Agents that promote protein phosphorylation inhibit the activity of the Na+/Ca2+ exchanger and prolong Ca2+ transients in bovine chromaffin cells.

The Na+/Ca2+ exchanger is an important element in the maintenance of calcium homeostasis in bovine chromaffin cells. The Na+/Ca2+ exchanger from other cell types has been extensively studied, but little is known about its regulation in the cell. We have investigated the role of reversible protein phosphorylation in the activity of the Na+/Ca2+ exchanger of these cells. Cells treated with 1 mM dibutyryl cyclic AMP (dbcAMP), 1 microM phorbol 12,13-dibutyrate, 1 microM okadaic acid, or 100 nM calyculin A showed lowered Na+/Ca2+ exchange activity and prolonged cytosolic Ca2+ transients caused by depolarization. A combination of 10 nM okadaic acid and 1 microM dbcAMP synergistically inhibited Na+/Ca2+ exchange activity. Conversely, 50 microM 1-(5-isoquinolinyl-sulfonyl)-2-methylpiperazine, a protein kinase inhibitor, enhanced Na+/Ca2+ exchange activity.
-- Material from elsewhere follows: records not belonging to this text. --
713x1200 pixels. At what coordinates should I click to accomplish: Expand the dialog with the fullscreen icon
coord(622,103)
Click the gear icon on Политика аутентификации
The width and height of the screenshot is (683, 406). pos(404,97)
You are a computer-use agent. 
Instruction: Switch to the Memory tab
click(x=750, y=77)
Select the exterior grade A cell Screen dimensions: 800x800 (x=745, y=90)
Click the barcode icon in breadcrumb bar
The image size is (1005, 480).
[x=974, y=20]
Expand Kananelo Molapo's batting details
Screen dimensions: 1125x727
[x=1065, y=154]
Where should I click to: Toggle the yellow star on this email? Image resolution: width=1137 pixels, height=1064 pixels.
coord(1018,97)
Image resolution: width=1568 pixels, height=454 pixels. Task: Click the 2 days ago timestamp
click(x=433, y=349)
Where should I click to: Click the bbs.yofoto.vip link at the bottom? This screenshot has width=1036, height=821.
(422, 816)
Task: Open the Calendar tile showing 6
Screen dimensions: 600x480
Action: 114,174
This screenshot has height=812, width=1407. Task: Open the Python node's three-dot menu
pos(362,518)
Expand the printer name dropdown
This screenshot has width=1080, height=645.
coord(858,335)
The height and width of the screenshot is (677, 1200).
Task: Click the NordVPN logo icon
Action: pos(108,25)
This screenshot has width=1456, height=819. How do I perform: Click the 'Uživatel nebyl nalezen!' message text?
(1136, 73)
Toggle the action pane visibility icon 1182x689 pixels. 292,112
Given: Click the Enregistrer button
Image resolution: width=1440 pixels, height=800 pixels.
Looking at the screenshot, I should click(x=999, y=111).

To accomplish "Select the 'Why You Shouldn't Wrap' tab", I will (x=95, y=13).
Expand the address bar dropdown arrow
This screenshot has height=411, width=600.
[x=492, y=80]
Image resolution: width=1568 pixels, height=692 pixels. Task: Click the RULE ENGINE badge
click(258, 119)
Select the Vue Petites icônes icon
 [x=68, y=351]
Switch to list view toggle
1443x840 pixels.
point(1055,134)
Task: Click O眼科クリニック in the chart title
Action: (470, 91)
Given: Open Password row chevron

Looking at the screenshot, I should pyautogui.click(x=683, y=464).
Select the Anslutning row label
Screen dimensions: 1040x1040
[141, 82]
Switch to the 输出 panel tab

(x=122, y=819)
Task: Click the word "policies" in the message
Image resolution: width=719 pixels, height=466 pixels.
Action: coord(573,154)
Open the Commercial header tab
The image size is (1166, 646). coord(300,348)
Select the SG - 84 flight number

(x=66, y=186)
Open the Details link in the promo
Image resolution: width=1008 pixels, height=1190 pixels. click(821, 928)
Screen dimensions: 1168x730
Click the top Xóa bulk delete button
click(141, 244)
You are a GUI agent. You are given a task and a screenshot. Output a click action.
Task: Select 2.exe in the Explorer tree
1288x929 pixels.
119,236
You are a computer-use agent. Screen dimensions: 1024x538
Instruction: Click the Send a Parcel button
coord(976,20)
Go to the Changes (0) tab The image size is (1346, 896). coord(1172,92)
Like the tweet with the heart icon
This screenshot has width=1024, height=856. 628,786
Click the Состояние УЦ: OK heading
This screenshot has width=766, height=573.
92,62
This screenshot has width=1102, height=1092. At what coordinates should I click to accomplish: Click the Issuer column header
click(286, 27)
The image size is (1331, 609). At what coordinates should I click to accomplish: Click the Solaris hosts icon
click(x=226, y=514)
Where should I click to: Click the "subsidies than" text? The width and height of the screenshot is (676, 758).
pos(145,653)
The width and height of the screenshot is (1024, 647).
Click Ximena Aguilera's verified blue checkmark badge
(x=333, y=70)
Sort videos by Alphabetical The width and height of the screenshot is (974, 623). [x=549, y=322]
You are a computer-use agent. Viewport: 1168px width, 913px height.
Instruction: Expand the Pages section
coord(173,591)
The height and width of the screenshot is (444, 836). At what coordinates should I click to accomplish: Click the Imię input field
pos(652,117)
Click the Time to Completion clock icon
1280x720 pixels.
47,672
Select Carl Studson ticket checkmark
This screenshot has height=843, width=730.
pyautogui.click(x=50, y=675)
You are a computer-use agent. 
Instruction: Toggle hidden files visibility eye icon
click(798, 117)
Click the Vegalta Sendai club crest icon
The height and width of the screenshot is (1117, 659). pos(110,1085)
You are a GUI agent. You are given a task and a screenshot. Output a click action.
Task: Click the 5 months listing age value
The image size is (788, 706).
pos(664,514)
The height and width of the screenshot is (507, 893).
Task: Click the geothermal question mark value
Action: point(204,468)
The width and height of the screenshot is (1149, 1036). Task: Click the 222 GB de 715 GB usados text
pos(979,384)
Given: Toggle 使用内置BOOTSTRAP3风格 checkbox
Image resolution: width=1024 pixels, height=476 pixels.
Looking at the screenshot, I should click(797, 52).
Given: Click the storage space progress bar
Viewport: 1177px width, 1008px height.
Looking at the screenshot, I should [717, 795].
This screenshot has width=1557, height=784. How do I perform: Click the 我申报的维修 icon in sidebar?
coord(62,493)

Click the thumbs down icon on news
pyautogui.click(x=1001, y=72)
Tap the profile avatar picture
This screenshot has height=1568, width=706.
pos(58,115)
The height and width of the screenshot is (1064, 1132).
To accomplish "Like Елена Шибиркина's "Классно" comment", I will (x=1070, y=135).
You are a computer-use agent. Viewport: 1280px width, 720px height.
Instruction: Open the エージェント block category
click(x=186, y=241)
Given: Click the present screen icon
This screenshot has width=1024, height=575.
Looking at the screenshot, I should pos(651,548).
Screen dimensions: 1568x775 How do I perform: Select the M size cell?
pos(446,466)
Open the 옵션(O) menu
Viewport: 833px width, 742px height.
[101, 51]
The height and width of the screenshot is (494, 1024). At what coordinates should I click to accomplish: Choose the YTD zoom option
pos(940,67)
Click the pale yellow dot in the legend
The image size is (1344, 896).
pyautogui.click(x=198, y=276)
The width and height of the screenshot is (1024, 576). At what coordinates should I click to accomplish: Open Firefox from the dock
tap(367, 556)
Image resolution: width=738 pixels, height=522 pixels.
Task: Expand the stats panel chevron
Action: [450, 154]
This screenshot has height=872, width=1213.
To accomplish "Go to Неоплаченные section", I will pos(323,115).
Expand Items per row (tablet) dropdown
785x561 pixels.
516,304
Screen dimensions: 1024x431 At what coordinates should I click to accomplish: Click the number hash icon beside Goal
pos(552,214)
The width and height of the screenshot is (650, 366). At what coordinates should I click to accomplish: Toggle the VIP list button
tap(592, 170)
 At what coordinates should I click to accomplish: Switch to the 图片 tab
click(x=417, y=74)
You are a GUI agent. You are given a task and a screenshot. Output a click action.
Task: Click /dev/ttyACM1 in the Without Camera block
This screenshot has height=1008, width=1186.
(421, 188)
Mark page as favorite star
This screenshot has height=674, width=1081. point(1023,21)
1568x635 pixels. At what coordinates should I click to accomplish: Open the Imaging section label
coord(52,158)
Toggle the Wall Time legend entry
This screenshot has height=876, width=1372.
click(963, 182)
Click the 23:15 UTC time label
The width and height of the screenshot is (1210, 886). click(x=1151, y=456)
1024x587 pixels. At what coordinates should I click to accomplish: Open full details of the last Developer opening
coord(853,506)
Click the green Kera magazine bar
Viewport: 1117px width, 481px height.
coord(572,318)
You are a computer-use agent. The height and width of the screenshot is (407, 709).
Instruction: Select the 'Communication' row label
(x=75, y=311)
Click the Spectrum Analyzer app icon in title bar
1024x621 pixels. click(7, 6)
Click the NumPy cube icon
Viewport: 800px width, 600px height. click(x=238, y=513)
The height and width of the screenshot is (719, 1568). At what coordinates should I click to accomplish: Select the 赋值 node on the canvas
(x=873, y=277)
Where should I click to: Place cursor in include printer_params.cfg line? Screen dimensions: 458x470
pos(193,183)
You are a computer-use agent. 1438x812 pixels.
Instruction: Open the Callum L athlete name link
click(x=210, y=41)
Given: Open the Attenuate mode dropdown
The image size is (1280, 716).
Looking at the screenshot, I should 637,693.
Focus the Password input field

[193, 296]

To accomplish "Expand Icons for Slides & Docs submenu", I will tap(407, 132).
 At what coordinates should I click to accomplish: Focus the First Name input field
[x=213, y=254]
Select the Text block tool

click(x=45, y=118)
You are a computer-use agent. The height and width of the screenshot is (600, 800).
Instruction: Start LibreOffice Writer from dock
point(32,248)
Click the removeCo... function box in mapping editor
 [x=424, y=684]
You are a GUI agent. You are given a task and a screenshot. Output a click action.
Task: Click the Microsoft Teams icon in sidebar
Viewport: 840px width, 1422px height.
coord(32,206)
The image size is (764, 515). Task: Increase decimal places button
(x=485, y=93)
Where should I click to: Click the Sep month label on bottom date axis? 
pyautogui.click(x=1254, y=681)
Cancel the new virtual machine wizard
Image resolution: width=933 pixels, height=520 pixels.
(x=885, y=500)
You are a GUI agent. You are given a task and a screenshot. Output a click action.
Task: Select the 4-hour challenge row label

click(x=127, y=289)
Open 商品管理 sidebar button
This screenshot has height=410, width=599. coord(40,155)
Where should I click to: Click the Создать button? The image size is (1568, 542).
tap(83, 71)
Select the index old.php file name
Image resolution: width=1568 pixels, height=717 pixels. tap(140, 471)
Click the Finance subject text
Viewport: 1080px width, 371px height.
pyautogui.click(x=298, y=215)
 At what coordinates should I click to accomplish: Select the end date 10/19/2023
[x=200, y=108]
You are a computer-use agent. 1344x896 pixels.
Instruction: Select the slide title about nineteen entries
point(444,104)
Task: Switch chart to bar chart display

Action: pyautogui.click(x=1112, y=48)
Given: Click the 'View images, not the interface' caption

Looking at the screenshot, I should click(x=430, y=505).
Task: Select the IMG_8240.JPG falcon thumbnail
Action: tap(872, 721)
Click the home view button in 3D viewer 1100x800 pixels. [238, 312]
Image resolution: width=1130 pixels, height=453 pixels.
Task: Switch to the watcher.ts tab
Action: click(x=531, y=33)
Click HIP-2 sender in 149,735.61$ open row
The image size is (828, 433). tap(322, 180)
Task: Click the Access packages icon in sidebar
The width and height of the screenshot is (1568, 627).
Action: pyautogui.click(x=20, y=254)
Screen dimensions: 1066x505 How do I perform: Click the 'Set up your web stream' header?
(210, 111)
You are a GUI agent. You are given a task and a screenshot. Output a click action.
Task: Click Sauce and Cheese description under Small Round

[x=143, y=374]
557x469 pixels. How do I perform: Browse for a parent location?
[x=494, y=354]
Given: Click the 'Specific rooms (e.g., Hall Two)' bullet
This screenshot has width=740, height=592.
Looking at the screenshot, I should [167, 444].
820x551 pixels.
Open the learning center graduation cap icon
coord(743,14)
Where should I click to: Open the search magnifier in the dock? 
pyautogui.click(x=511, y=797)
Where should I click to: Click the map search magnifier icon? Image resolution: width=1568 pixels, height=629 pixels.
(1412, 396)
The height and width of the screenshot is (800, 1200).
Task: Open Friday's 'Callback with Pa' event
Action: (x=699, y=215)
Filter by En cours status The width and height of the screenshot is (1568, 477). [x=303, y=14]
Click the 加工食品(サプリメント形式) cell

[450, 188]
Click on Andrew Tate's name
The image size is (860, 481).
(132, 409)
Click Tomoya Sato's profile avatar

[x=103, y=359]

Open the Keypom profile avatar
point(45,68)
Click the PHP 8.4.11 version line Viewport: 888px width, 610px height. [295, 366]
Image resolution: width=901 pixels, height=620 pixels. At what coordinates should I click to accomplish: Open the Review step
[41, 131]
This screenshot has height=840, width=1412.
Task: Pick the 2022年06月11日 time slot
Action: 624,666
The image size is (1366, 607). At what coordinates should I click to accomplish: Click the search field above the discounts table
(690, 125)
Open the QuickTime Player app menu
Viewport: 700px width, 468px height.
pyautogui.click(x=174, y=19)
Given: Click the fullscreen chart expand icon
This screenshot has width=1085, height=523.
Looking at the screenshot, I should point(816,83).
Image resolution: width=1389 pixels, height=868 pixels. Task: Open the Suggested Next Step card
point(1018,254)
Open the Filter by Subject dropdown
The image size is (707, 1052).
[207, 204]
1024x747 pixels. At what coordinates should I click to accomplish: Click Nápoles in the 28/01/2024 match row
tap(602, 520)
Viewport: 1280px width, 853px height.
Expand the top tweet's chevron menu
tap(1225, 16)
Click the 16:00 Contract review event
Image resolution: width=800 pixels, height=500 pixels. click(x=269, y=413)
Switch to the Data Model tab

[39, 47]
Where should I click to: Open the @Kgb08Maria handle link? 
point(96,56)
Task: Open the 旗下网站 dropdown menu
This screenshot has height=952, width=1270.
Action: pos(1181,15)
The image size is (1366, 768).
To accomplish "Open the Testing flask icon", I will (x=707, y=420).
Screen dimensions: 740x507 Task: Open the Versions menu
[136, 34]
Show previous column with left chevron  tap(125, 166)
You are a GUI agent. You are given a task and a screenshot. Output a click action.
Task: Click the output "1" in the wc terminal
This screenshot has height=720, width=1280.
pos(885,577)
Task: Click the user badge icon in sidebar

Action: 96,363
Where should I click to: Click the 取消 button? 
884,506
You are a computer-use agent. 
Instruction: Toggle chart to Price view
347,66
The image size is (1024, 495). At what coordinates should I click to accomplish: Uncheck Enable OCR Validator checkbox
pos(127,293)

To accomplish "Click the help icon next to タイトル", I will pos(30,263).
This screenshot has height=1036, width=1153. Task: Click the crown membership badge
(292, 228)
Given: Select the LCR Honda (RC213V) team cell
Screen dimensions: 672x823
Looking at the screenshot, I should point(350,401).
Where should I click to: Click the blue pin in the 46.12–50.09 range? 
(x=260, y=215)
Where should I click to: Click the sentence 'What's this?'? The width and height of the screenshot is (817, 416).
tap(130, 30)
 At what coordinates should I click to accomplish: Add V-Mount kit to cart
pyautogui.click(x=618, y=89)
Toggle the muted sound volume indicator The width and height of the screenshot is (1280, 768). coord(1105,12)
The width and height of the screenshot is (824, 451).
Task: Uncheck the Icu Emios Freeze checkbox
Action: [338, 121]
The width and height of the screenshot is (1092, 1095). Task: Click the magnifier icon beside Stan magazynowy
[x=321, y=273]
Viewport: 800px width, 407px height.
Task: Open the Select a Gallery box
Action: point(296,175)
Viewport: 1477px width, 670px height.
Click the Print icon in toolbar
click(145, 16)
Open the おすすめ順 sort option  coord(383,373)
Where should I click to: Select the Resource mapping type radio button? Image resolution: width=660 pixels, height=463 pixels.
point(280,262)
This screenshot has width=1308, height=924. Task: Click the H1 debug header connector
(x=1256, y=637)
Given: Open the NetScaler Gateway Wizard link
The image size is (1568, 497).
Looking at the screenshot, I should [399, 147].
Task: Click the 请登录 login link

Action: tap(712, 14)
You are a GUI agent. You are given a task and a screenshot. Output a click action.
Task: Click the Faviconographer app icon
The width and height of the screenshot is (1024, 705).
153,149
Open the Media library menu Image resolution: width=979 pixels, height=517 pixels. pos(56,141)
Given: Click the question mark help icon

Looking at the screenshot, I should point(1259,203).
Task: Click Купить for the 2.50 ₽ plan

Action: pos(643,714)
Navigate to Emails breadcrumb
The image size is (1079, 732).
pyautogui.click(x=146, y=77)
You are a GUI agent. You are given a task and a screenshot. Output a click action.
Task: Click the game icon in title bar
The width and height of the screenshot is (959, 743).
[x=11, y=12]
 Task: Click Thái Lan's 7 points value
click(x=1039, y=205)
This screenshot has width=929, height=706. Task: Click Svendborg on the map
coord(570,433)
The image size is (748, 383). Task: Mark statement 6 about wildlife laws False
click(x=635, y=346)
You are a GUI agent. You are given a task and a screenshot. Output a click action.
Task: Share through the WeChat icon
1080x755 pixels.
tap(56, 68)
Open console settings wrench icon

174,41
Moreover, we used cyclic AMP-dependent protein kinase and calcium phospholipid-dependent protein kinase catalytic subunits to phosphorylate isolated membrane vesicles and found that the Na+/Ca2+ exchange activity was inhibited by this treatment. These results indicate that reversible protein phosphorylation modulates the activity of the Na+/Ca2+ exchanger and suggest that modulation of the exchanger may play a role in the regulation of secretion.